Looking pretty but disheveled, Peacemaker Emerson was trying desperately to bring order to last week's Author Meets the Critics (Thurs. 10 p.m., Du Mont). Her out-of-hand panel consisted of Presidential Candidate Senator Robert A. Taft; his strong supporter, Hearst Columnist George Sokolsky; and Tex ("I Like Ike") McCrary, who is perhaps best known for his weekday husband & wife show with Jinx Falkenburg. They were met to discuss Taft's recent book, A Foreign Policy for Americans. The trouble started when McCrary charged that Taft "has been careless with the truth in this book. He has even deliberately distorted the truth . . ."
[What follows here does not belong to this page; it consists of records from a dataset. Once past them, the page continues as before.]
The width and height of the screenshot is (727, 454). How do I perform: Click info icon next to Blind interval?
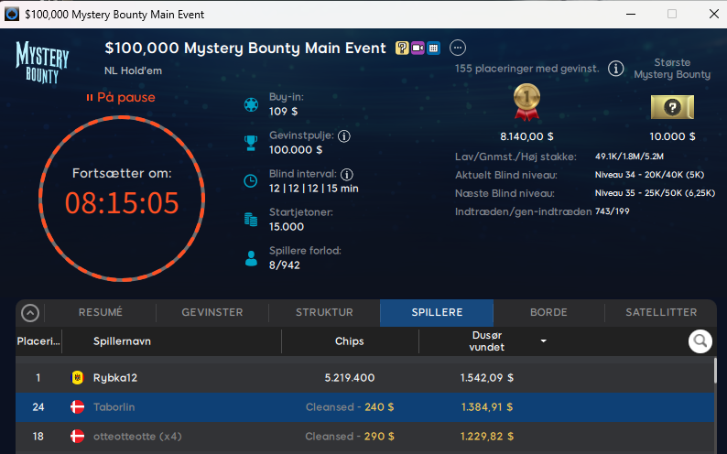[347, 174]
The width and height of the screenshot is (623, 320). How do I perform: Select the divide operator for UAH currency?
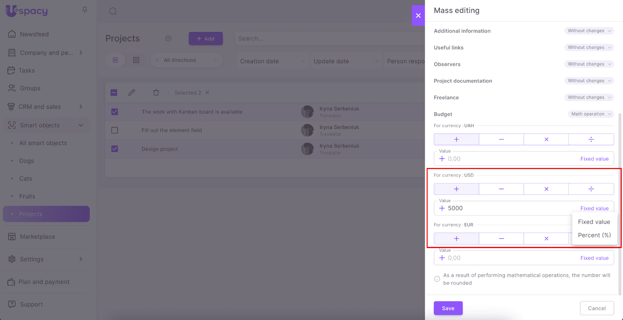pyautogui.click(x=591, y=139)
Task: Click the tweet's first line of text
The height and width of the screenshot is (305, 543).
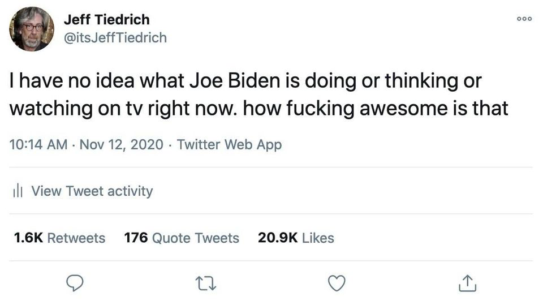Action: coord(244,81)
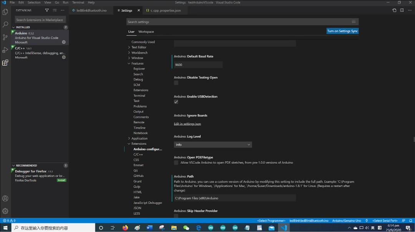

Bad Word. On the TV screen, Taft at first seemed to take these charges calmly. But Sokolsky's temper had a lower ignition point. Tossing his mane, he shouted indignantly: "I resent very much anyone giving the impression that Senator Taft is a liar, and if I were Senator Taft I would rise now and leave this program . . . Only scoundrels lie. And the word 'lie' is a bad word, and when a man impugns the truth of another man, he places himself outside good manners, and I resent it."

By this time, Senator Taft had begun to show resentment, too. McCrary had called him a liar, he said, and he demanded that McCrary "withdraw that statement." McCrary denied calling anyone a liar, and he refused to withdraw anything. Faye, smiling through incipient tears, suggested that everyone had reached "a pretty irreconcilable point," but she couldn't silence her bickering guests in time for more than a hasty sign-off announcement.

Bear Trap. Televiewers found it a lively if not very illuminating show. Next day letters and telegrams (running more than two to one against McCrary) poured into the network. The national Citizens for Eisenhower organization, headed by Arthur H. Vandenberg Jr., hurriedly announced that McCrary was not an official or even a member of their group. Bruised but unrepentant, McCrary defended his charges on his own bedside radio show next morning (NBC promptly offered Taft equal time for a rebuttal). That night, as a guest on WMCA's Barry Gray program, McCrary protested that he had been caught in a TV "bear trap by two men who brought with them their organized hecklers . . ."

Faye Emerson, the innocent bystander, was groggy but still game. "Tempers got a little hot," she conceded, "but this week we have Senator Kefauver, Senator Capehart and Senator Blair Moody. With just Senators, I don't think we'll have the same trouble."